Post-Installation Verification
After running install.sh, verify all new commands route correctly:
# Inside Claude Code, run these in sequence:
/seo profile show # Should show: [No profile — generic mode] if no profile yet
/seo profile init # Creates project_profile.yml interactively
/seo profile show # Should now show brand details
/seo cite-check https://yourdomain.com/key-page
/seo grounding-page # Generates from profile data
/seo answer-pack "your topic"
/seo ageo https://yourdomain.com # NEW v3.0 — AgEO audit
/seo ageo --webmcp https://yourdomain.com # NEW v3.0 — WebMCP audit
If any command returns skill not found or routes incorrectly, check that the corresponding ~/.claude/skills/<name>/SKILL.md exists and was written by the installer.
Uninstall
curl -fsSL https://raw.githubusercontent.com/AgriciDaniel/claude-seo/main/uninstall.sh | bash
The uninstall script removes all ~/.claude/skills/seo*/ directories and ~/.claude/agents/seo-*.md files. It does not remove project_profile.yml files from project directories — those are project configuration and must be removed manually.

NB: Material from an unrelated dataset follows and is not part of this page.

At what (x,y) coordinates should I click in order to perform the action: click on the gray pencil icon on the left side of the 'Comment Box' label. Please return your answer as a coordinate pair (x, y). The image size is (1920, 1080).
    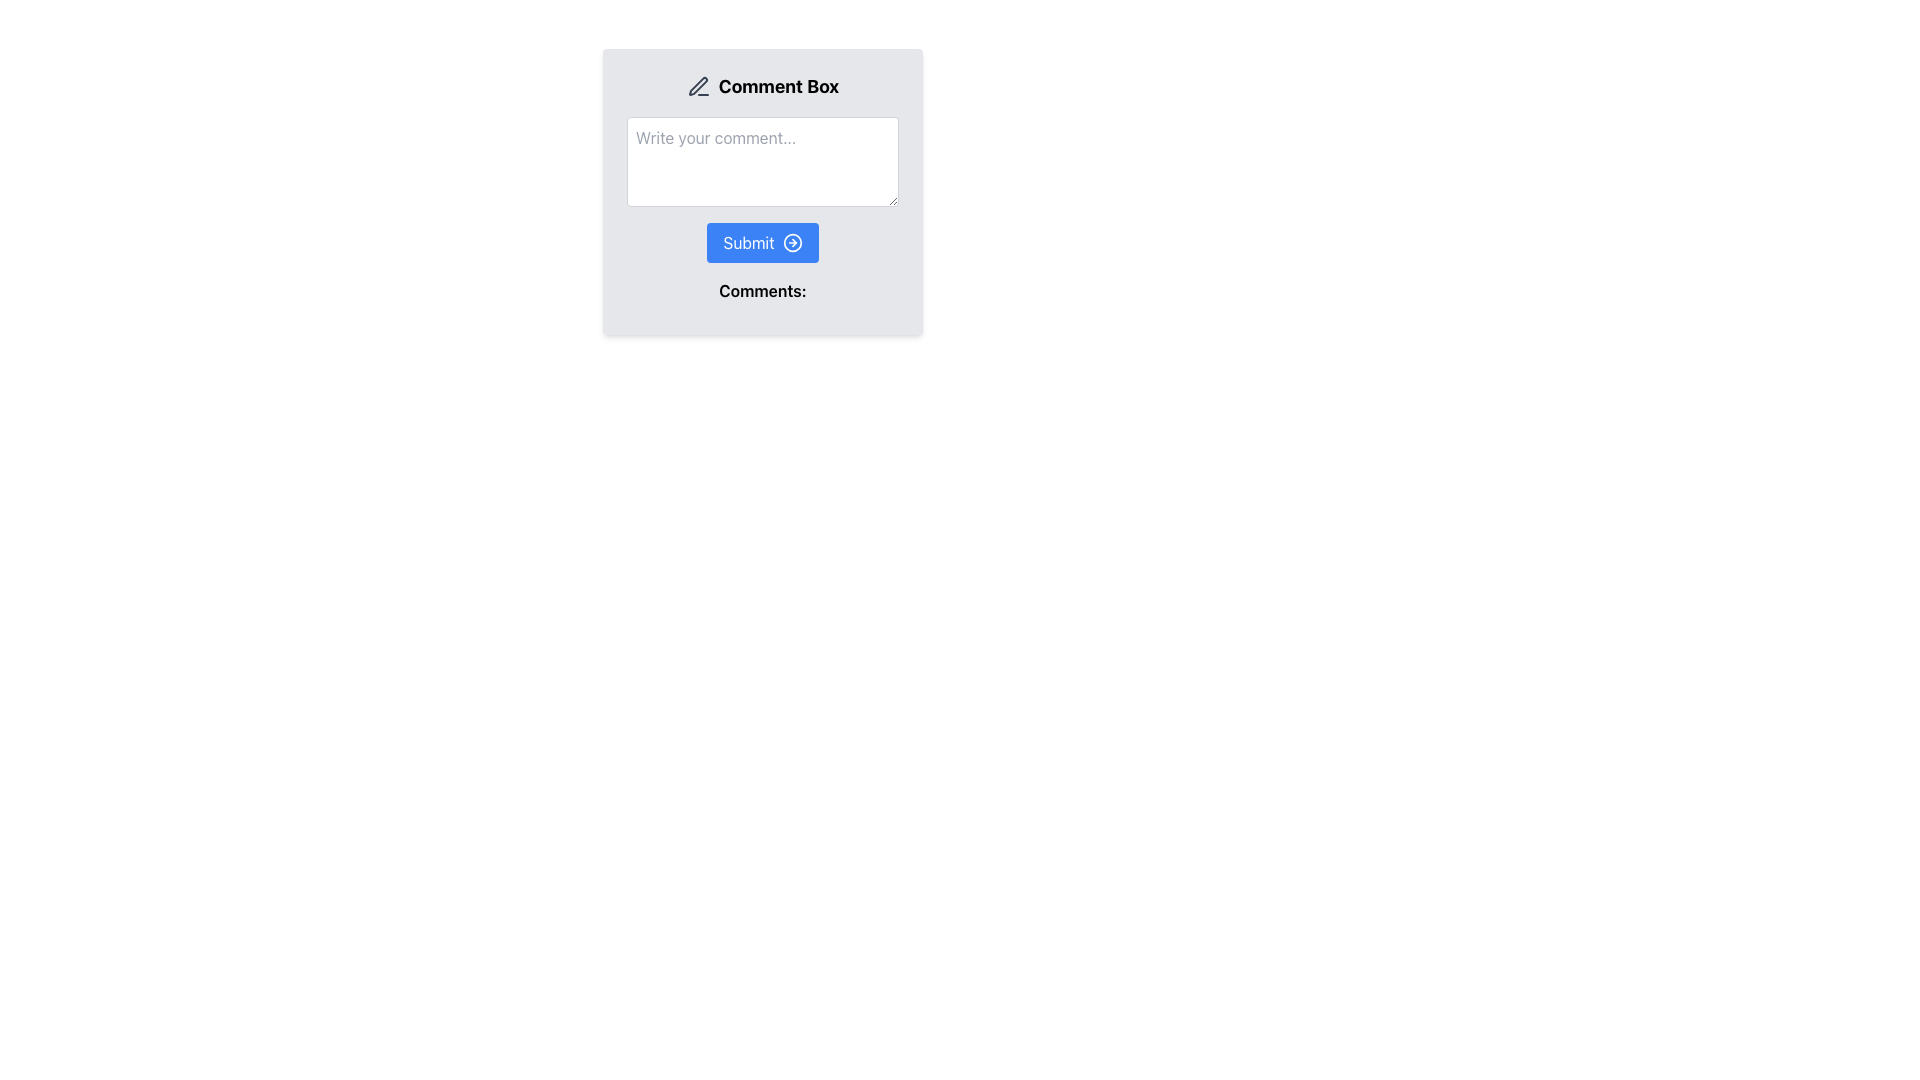
    Looking at the image, I should click on (762, 86).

Extended from AgriciDaniel/claude-seo (MIT License) with AEO, GEO (7 AI platforms), MCP/agentic visibility, Profile System (project_profile.yml), Generic Output Blocker, Cite-Check engine, Answer-Pack generator, Grounding Page Standard v1.5, Agentic Engine Optimisation (AgEO), WebMCP implementation guidance (Google/Microsoft, Feb 2026), sub-skill stubs, and complete install.sh manifest.